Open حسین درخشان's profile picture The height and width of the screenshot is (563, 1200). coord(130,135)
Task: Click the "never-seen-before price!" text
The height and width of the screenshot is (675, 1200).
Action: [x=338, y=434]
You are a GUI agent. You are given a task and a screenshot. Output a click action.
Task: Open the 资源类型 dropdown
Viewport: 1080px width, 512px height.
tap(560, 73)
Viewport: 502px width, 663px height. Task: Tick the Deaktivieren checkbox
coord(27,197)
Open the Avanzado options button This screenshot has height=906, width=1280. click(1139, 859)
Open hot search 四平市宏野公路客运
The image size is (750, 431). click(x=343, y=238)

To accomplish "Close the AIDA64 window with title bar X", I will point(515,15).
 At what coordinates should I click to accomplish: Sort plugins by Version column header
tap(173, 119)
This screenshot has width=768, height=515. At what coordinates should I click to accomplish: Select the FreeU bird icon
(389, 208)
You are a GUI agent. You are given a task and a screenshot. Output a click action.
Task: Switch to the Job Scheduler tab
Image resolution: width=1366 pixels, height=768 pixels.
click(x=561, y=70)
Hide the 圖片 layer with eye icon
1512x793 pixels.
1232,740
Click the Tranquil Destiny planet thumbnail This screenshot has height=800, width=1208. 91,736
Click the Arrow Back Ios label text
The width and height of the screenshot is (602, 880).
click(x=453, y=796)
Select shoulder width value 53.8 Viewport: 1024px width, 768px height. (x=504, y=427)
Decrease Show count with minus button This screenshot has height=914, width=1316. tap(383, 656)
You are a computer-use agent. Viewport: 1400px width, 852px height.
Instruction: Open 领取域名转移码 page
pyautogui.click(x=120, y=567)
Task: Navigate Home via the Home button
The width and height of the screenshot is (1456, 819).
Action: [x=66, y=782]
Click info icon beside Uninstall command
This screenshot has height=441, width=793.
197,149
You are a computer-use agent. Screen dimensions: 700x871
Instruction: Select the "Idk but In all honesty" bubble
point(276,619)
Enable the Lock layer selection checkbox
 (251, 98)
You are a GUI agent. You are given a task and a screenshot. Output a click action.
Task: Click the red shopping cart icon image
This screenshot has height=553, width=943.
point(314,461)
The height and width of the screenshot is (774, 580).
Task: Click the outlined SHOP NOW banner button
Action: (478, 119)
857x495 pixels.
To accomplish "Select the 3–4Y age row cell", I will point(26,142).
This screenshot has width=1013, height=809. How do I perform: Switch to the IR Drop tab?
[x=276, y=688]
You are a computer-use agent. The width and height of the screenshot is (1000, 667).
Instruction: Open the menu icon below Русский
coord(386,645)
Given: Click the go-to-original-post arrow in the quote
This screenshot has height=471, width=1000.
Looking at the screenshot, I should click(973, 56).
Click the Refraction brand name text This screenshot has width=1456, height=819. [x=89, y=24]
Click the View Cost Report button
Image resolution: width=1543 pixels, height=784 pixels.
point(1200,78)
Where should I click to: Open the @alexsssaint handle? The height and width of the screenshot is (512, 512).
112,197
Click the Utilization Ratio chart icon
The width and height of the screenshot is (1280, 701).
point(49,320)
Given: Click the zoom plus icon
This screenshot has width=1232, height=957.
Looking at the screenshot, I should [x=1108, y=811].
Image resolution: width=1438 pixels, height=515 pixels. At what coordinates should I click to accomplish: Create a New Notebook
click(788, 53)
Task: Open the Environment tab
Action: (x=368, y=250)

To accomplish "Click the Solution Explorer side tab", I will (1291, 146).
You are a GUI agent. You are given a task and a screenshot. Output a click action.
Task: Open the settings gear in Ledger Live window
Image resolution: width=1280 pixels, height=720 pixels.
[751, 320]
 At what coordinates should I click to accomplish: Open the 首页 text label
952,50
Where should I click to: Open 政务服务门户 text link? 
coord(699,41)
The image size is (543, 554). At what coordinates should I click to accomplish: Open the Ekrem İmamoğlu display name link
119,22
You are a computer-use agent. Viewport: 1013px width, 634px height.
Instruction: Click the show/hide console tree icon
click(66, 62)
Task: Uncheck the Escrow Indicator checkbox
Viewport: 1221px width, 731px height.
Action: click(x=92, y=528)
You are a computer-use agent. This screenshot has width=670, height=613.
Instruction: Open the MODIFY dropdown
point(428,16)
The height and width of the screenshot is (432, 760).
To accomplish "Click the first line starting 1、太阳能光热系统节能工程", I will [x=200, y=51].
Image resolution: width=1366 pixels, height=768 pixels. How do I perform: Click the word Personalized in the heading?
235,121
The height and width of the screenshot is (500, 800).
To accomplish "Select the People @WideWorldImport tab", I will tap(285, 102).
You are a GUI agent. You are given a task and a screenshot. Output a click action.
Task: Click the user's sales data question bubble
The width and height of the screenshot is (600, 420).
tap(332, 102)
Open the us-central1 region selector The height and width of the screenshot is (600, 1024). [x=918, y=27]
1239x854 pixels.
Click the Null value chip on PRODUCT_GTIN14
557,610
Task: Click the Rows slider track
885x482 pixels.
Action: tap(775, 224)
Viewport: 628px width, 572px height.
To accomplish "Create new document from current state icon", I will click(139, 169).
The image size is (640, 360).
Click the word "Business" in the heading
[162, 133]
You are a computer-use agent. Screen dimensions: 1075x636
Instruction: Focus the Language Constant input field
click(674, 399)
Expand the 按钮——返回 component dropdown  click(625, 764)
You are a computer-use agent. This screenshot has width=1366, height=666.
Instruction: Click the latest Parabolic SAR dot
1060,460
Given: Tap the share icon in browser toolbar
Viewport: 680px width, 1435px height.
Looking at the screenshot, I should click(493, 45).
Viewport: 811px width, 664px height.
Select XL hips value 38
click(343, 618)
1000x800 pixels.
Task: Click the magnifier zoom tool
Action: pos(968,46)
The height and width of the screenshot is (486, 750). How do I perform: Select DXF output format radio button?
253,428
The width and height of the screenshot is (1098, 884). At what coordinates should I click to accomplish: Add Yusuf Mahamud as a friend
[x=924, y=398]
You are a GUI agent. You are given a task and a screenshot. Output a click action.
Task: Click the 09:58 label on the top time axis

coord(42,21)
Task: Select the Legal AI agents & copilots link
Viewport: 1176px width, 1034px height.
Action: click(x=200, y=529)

### [Exercise task]
Write out every one of the rows above word for word, with nothing added, dropped, or changed.

### [The response]
Open حسین درخشان's profile picture The height and width of the screenshot is (563, 1200). coord(130,135)
Task: Click the "never-seen-before price!" text
The height and width of the screenshot is (675, 1200).
Action: [x=338, y=434]
You are a GUI agent. You are given a task and a screenshot. Output a click action.
Task: Open the 资源类型 dropdown
Viewport: 1080px width, 512px height.
tap(560, 73)
Viewport: 502px width, 663px height. Task: Tick the Deaktivieren checkbox
coord(27,197)
Open the Avanzado options button This screenshot has height=906, width=1280. click(1139, 859)
Open hot search 四平市宏野公路客运
The image size is (750, 431). click(x=343, y=238)

To accomplish "Close the AIDA64 window with title bar X", I will point(515,15).
 At what coordinates should I click to accomplish: Sort plugins by Version column header
tap(173, 119)
This screenshot has width=768, height=515. At what coordinates should I click to accomplish: Select the FreeU bird icon
(389, 208)
You are a GUI agent. You are given a task and a screenshot. Output a click action.
Task: Switch to the Job Scheduler tab
Image resolution: width=1366 pixels, height=768 pixels.
click(x=561, y=70)
Hide the 圖片 layer with eye icon
1512x793 pixels.
1232,740
Click the Tranquil Destiny planet thumbnail This screenshot has height=800, width=1208. 91,736
Click the Arrow Back Ios label text
The width and height of the screenshot is (602, 880).
click(x=453, y=796)
Select shoulder width value 53.8 Viewport: 1024px width, 768px height. (x=504, y=427)
Decrease Show count with minus button This screenshot has height=914, width=1316. tap(383, 656)
You are a computer-use agent. Viewport: 1400px width, 852px height.
Instruction: Open 领取域名转移码 page
pyautogui.click(x=120, y=567)
Task: Navigate Home via the Home button
The width and height of the screenshot is (1456, 819).
Action: [x=66, y=782]
Click info icon beside Uninstall command
This screenshot has height=441, width=793.
197,149
You are a computer-use agent. Screen dimensions: 700x871
Instruction: Select the "Idk but In all honesty" bubble
point(276,619)
Enable the Lock layer selection checkbox
 (251, 98)
You are a GUI agent. You are given a task and a screenshot. Output a click action.
Task: Click the red shopping cart icon image
This screenshot has height=553, width=943.
point(314,461)
The height and width of the screenshot is (774, 580).
Task: Click the outlined SHOP NOW banner button
Action: (478, 119)
857x495 pixels.
To accomplish "Select the 3–4Y age row cell", I will point(26,142).
This screenshot has width=1013, height=809. How do I perform: Switch to the IR Drop tab?
[x=276, y=688]
You are a computer-use agent. The width and height of the screenshot is (1000, 667).
Instruction: Open the menu icon below Русский
coord(386,645)
Given: Click the go-to-original-post arrow in the quote
This screenshot has height=471, width=1000.
Looking at the screenshot, I should click(973, 56).
Click the Refraction brand name text This screenshot has width=1456, height=819. [x=89, y=24]
Click the View Cost Report button
Image resolution: width=1543 pixels, height=784 pixels.
point(1200,78)
Where should I click to: Open the @alexsssaint handle? The height and width of the screenshot is (512, 512).
112,197
Click the Utilization Ratio chart icon
The width and height of the screenshot is (1280, 701).
point(49,320)
Given: Click the zoom plus icon
This screenshot has width=1232, height=957.
Looking at the screenshot, I should [x=1108, y=811].
Image resolution: width=1438 pixels, height=515 pixels. At what coordinates should I click to accomplish: Create a New Notebook
click(788, 53)
Task: Open the Environment tab
Action: (x=368, y=250)

To accomplish "Click the Solution Explorer side tab", I will (1291, 146).
You are a GUI agent. You are given a task and a screenshot. Output a click action.
Task: Open the settings gear in Ledger Live window
Image resolution: width=1280 pixels, height=720 pixels.
[751, 320]
 At what coordinates should I click to accomplish: Open the 首页 text label
952,50
Where should I click to: Open 政务服务门户 text link? 
coord(699,41)
The image size is (543, 554). At what coordinates should I click to accomplish: Open the Ekrem İmamoğlu display name link
119,22
You are a computer-use agent. Viewport: 1013px width, 634px height.
Instruction: Click the show/hide console tree icon
click(66, 62)
Task: Uncheck the Escrow Indicator checkbox
Viewport: 1221px width, 731px height.
Action: click(x=92, y=528)
You are a computer-use agent. This screenshot has width=670, height=613.
Instruction: Open the MODIFY dropdown
point(428,16)
The height and width of the screenshot is (432, 760).
To accomplish "Click the first line starting 1、太阳能光热系统节能工程", I will [x=200, y=51].
Image resolution: width=1366 pixels, height=768 pixels. How do I perform: Click the word Personalized in the heading?
235,121
The height and width of the screenshot is (500, 800).
To accomplish "Select the People @WideWorldImport tab", I will tap(285, 102).
You are a GUI agent. You are given a task and a screenshot. Output a click action.
Task: Click the user's sales data question bubble
The width and height of the screenshot is (600, 420).
tap(332, 102)
Open the us-central1 region selector The height and width of the screenshot is (600, 1024). [x=918, y=27]
1239x854 pixels.
Click the Null value chip on PRODUCT_GTIN14
557,610
Task: Click the Rows slider track
885x482 pixels.
Action: tap(775, 224)
Viewport: 628px width, 572px height.
To accomplish "Create new document from current state icon", I will click(139, 169).
The image size is (640, 360).
Click the word "Business" in the heading
[162, 133]
You are a computer-use agent. Screen dimensions: 1075x636
Instruction: Focus the Language Constant input field
click(674, 399)
Expand the 按钮——返回 component dropdown  click(625, 764)
You are a computer-use agent. This screenshot has width=1366, height=666.
Instruction: Click the latest Parabolic SAR dot
1060,460
Given: Tap the share icon in browser toolbar
Viewport: 680px width, 1435px height.
Looking at the screenshot, I should click(493, 45).
Viewport: 811px width, 664px height.
Select XL hips value 38
click(343, 618)
1000x800 pixels.
Task: Click the magnifier zoom tool
Action: pos(968,46)
The height and width of the screenshot is (486, 750). How do I perform: Select DXF output format radio button?
253,428
The width and height of the screenshot is (1098, 884). At what coordinates should I click to accomplish: Add Yusuf Mahamud as a friend
[x=924, y=398]
You are a GUI agent. You are given a task and a screenshot. Output a click action.
Task: Click the 09:58 label on the top time axis

coord(42,21)
Task: Select the Legal AI agents & copilots link
Viewport: 1176px width, 1034px height.
Action: click(x=200, y=529)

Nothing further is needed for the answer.